TASK STATEMENT =
Continue the guide to setting up GPU-based sampling on Windows from the point where it stops.

PASSAGE =
Dear Bayesians,
it might be of some help for some of you, today or later, to get an (up-to-date) installation protocol for GPU based sampling on Windows. I have seen some protocols based on pip here in the forum. However, I found that - hopefully - a purely conda based protocol seems to work.
First of all, make sure that the NVIDIA / CUDA drivers are installed properly by executing this on a PowerShell:
$ nvidia-smi
Sun Mar 16 09:18:12 2025
+-----------------------------------------------------------------------------------------+
| NVIDIA-SMI 572.70 Driver Version: 572.70 CUDA Version: 12.8 |
|-----------------------------------------+------------------------+----------------------+
| GPU Name Driver-Model | Bus-Id Disp.A | Volatile Uncorr. ECC |
| Fan Temp Perf Pwr:Usage/Cap | Memory-Usage | GPU-Util Compute M. |
| | | MIG M. |
|=========================================+========================+======================|
| 0 NVIDIA GeForce RTX 5070 Ti WDDM | 00000000:01:00.0 On | N/A |
| 0% 53C P5 21W / 300W | 15663MiB / 16303MiB | 0% Default |
| | | N/A |
+-----------------------------------------+------------------------+----------------------+
This was all pre-installed by my PC vendor, therefore I did not have to do anything.
Next, it is still - unfortunately - not possible to install the relevant libraries directly in a Windows Python environment. This means, you need to use a WSL / Ubuntu based Python.
To install WSL, do this in a PowerShell:
wsl --install
After installation, look which Ubuntu is available:
wsl --list --online
I made a decision for:
wsl --install -d Ubuntu-22.04
After installation, open the “Terminal” app and create a new tab with your Ubuntu running. The next step is to install a Conda based Python installation in this Ubuntu. I did this by the following steps:
wget https://repo.anaconda.com/miniconda/Miniconda3-latest-Linux-x86_64.sh
bash Miniconda3-latest-Linux-x86_64.sh
source ~/.bashrc
Make conda-forge available:
conda config --add channels conda-forge
conda config --set channel_priority strict
You can now create a new conda environment for your pymc stuff. As I had some trouble with Python 3.12, I finally used a 3.11 environment:
conda create -n jax-env python=3.11
conda activate jax-env
Install mamba to get things done faster:
conda install -n base -c conda-forge mamba
Now install the relevant libraries:
mamba install -c conda-forge pymc bambi arviz nutpie blackjax numpyro
And some additional stuff
mamba install -c conda-forge matplotlib seaborn scikit-learn gputil jupyter
The environment is now created. To use it in a Jupyter Notebook in a Windows IDE, you have to configure this as your runtime. I am using DataSpell from Jetbrains, and I guess the configuration would be similar in IntelliJ or PyCharm. However, I do not know how this would work in VS Code.

GIVEN DATA =
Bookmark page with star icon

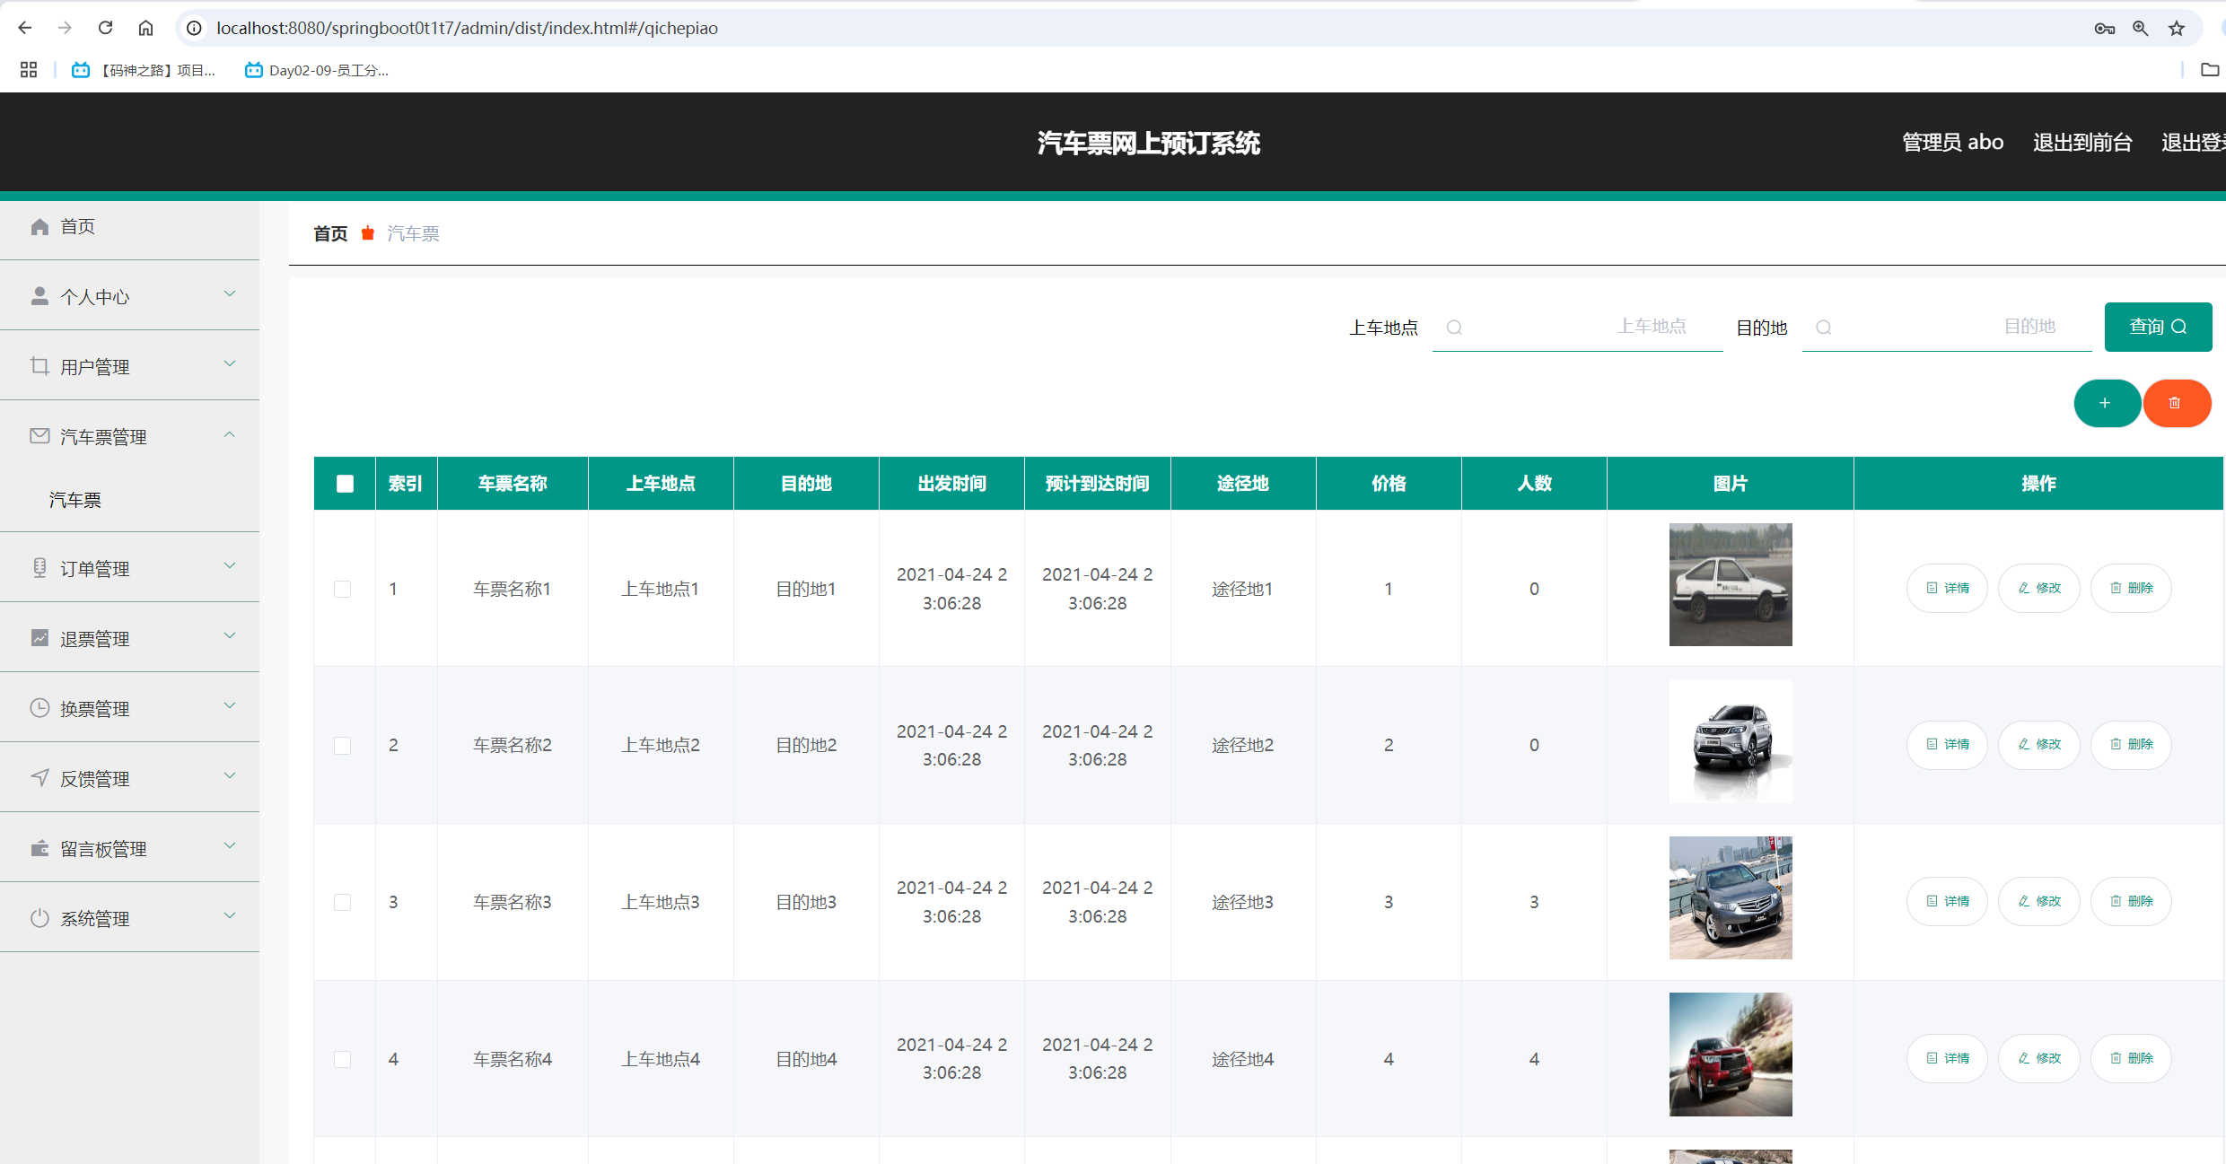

EXERCISE ANSWER =
In your project configuration, you add a new interpreter and choose “On WSL”:
In the following dialog, you choose your installed Ubuntu:
In the following dialog, you choose “Conda environment” and you should find your configured environment in the dropdown:
After creation, you should find this interpreter in the list and can choose it for your project.
To use this interpreter for a Jupyter notebook, you can configure it as a “Managed Server”:
Now check some versions:
And here are some sampling times with a very simple model. I assume that GPU is not the right mode for a model with only one observed variable, because GPU will only pay out for much more dimensions. Or did I something wrong with the configuration?
true_mean_of_generating_process = 5
true_sigma_of_generating_process = 2
observed_data = np.random.normal(loc=true_mean_of_generating_process,
scale=true_sigma_of_generating_process,
size=100)
with pm.Model() as model_mean:
mu = pm.Normal("mu", mu=0, sigma=10)
sigma = pm.HalfNormal("sigma", sigma=10)
likelihood = pm.Normal("likelihood",
mu=mu,
sigma=sigma,
observed=observed_data)
# CPU
# runtime: 3.28 seconds (AMD Ryzen 9 9900X)
# idata_mean_cpu = pm.sample(
# draws=8000,
# tune=1000,
# chains=4,
# progressbar=False)
# GPU with numpyro
# runtime: 1m 49 seconds
# idata_mean_numpyro = pm.sample(
# draws=8000,
# tune=1000,
# chains=4,
# progressbar=False,
# nuts_sampler="numpyro")
# GPU with blackjax
# needs the argument "chain_method" : "vectorized" to run without error
# runtime: 20 seconds
# idata_mean_blackjax = pm.sample(
# draws=8000,
# tune=1000,
# chains=4,
# progressbar=False,
# nuts_sampler="blackjax",
# nuts_sampler_kwargs={"chain_method" : "vectorized"})
# GPU with nutpie
# runtime: 1m 31 seconds
# idata_mean_nutpie = pm.sample(
# draws=8000,
# tune=1000,
# chains=4,
# progressbar=False,
# nuts_sampler="nutpie",
# nuts_sampler_kwargs={"backend" : "jax"})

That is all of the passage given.